一方で、高市首相の「働いて働いて」発言は、少なくとも形式上は「自分はこうする」という自己宣言です。実際、発言後に「長時間労働を美徳としたり、国民に働きすぎを奨励する意図ではない」と説明した趣旨の発信もあり、本人としては“働かせたい”のメッセージにされたくない意識が見えます。

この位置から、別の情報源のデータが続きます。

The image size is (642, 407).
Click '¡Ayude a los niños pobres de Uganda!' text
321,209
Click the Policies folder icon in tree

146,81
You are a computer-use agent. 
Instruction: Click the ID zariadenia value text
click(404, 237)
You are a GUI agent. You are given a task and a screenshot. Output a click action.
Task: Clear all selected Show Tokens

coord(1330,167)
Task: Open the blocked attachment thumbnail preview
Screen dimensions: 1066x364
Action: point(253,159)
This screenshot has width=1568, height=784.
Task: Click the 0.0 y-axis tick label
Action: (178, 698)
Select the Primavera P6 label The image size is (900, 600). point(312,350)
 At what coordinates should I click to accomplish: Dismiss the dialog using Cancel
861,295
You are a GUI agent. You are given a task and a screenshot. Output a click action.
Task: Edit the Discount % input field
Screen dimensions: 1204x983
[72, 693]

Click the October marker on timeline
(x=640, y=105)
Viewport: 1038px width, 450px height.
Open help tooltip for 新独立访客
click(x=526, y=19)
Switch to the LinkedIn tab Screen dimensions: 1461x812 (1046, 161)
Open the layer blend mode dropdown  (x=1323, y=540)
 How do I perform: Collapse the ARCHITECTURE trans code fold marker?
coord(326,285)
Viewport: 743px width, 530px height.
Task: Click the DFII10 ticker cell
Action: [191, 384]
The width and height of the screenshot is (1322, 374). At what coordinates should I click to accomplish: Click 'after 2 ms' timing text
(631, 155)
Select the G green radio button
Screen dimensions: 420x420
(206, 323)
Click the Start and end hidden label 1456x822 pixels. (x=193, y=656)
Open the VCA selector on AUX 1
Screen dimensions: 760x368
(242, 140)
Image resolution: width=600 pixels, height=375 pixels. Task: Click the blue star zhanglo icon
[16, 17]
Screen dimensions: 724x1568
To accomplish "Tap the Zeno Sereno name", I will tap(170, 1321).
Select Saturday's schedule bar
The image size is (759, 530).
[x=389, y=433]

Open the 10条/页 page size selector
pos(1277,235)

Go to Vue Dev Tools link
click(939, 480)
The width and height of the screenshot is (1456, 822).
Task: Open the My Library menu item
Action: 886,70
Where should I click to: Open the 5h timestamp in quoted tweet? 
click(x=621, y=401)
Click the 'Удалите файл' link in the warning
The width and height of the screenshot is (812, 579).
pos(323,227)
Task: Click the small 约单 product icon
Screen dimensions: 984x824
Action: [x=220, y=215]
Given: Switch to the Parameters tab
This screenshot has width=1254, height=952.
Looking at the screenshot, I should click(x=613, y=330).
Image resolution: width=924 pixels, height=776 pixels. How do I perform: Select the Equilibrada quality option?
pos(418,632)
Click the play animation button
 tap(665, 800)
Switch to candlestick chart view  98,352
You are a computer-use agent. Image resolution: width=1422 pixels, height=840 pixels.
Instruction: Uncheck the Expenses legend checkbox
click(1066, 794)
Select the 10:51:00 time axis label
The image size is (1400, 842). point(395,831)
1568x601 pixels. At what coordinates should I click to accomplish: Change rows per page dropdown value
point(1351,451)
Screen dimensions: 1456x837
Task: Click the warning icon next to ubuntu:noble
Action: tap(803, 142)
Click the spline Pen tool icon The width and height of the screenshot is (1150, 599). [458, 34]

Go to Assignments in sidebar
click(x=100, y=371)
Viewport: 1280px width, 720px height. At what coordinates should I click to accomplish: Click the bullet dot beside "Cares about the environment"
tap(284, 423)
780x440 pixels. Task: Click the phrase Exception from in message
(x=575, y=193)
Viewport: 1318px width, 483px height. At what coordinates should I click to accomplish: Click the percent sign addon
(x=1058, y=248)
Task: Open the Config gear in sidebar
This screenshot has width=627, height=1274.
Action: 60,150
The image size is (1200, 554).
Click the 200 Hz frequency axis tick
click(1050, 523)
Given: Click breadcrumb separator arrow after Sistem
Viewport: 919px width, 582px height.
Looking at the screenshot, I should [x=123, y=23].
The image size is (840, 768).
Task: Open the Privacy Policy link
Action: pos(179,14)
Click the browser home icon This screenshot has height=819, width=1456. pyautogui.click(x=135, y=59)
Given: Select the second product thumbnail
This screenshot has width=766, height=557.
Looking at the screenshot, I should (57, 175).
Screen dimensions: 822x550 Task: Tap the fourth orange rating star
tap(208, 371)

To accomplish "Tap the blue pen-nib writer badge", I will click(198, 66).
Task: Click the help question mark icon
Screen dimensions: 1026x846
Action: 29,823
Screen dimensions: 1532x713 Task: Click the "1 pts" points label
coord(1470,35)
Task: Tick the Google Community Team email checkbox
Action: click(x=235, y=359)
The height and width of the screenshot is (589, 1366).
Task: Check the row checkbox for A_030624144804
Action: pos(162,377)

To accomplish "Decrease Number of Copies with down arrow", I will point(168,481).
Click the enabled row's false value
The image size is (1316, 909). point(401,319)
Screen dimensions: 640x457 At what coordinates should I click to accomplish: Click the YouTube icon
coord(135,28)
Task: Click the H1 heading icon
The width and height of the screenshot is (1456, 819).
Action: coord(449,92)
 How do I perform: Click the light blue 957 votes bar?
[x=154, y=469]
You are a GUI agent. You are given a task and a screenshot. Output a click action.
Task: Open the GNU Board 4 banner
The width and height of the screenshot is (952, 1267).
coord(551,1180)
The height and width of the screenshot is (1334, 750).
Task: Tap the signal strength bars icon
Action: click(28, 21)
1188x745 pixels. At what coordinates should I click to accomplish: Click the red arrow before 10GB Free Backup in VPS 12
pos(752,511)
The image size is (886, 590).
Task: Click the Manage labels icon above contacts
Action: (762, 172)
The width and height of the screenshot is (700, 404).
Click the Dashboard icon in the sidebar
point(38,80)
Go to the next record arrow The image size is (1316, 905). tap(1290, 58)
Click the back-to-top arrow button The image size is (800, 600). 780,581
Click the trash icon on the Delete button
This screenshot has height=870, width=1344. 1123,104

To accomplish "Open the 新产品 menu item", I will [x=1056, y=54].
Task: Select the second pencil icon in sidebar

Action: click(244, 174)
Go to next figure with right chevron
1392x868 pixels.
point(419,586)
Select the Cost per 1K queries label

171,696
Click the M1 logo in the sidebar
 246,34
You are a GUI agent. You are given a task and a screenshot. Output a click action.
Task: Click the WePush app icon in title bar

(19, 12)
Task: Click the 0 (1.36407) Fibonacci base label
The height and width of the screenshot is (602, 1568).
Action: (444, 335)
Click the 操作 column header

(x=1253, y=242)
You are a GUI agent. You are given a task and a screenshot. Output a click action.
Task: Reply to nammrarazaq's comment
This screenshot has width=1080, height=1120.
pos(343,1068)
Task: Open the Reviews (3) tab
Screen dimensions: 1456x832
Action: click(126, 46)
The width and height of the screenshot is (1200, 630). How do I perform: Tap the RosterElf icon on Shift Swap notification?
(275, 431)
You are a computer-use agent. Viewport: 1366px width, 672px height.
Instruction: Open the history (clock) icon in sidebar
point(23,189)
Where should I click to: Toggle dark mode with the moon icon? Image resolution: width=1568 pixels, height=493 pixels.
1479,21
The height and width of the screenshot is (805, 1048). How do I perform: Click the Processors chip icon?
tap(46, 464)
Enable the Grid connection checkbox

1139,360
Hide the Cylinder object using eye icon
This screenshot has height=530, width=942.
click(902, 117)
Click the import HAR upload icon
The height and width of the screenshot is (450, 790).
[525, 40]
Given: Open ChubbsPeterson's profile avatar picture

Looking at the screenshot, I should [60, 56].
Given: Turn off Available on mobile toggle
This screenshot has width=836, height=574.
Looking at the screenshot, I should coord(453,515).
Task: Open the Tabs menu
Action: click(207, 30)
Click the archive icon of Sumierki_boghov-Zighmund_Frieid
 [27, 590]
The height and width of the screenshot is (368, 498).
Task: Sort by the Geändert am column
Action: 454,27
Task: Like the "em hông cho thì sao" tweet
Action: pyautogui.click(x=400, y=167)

ここで大事なのは、言葉の印象ではなく、構造の違いです。

  • 自分が「やる」と言うのは、本人の裁量が前提です。
  • 職場で「やれ」と言われるのは、指揮命令と評価が前提です。

同じ「たくさん働く」でも、裁量の有無で心理的負荷はまるで違います。政治家の覚悟の表明と、組織の中での強要は、似たフレーズで語られても同一ではありません。多くの人が感じた違和感は、このズレから来ているのではないでしょうか。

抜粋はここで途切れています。